Keep in mind winter interest. Many perennials such as coneflowers, rudbeckias, and fall blooming sedums will maintain presence during the winter months. Ornamental grasses will persist all winter long and won’t need cutting back until early spring. Besides winter interest, the seed heads of coneflowers will provide food for birds. While most perennials do not need cutting back until spring, remove plant debris from peonies, roses, fruit trees, or any plants showing signs of disease. Cut back bearded iris and lilies because iris borers overwinter in and on the foliage. If you had problems with powdery mildew or black spot on rose leaves, thoroughly remove all debris from around your plants. Spray with Earth’s Ally Disease Control and sterilize pruning shears before moving to the next plant.

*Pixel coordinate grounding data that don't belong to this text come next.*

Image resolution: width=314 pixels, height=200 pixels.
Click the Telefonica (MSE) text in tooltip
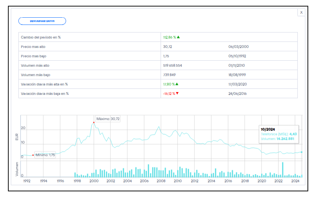(x=274, y=134)
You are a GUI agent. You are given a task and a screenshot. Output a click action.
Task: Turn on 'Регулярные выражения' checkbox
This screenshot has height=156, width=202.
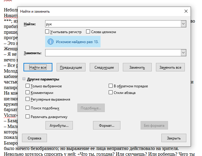tap(28, 99)
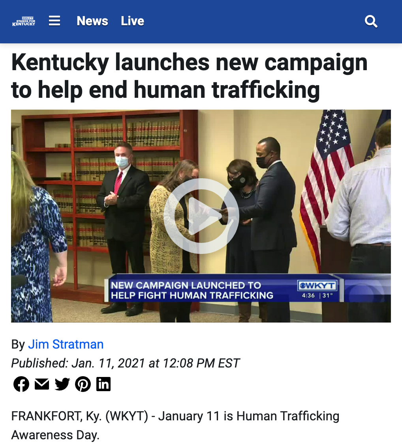This screenshot has height=444, width=402.
Task: Click the search magnifier icon
Action: point(371,21)
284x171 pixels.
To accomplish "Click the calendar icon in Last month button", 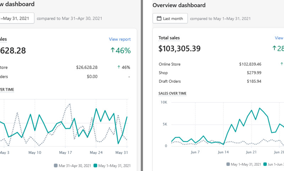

You do not need to cut back and clean up all your plants. Leaving a portion of the garden until spring has advantages. Pollinators such as native bees and butterflies need protection from the cold weather. Some overwinter in hollow plant stems and debris on the ground. Some butterflies overwinter as adults in leaf litter and bark. Butterflies that overwinter as chrysalis occupy dead plant stems and leaf litter. Ladybugs and other predatory insects, which consume plant eating pests overwinter under leaves or attached to plant stems.
Dig up tender bulbs such as dahlia tubers, gladiolus corms, and canna rhizomes after the first frost. Cut off the stems a few inches above them, remove the soil and let them dry for a few days. Store them in paper bags in a cool, dry area until spring planting time. If you are color-coordinating your garden, be sure to mark the colors/varieties on the bags.
Dahlia tubers can be dug up after the first frost and stored for next year’s color.
Trees and Shrubs
Remove any dead branches on your trees and shrubs. You can do this anytime throughout the year but wait until the plants are dormant before pruning live wood. This is also a perfect time to shape and thin your plants while you can easily see the branching structures. Do not prune spring flowering plants until after they have bloomed.
Keep a journal for a written record of your garden.
You can make notes on what worked, what didn’t as well as any changes to your garden plan. Make note of what plants were grown where so you can practice crop rotation to avoid pests and diseases specific to certain plants and to avoid depleting soil of the same nutrients every year. Record any issues with pests or disease, which plants were damaged and when. Record where you planted certain veggies so you can practice crop rotation. Your journal can include sketches of your garden plan each season, pictures of your garden, plant sources, expenses along with receipts or any other pertinent information.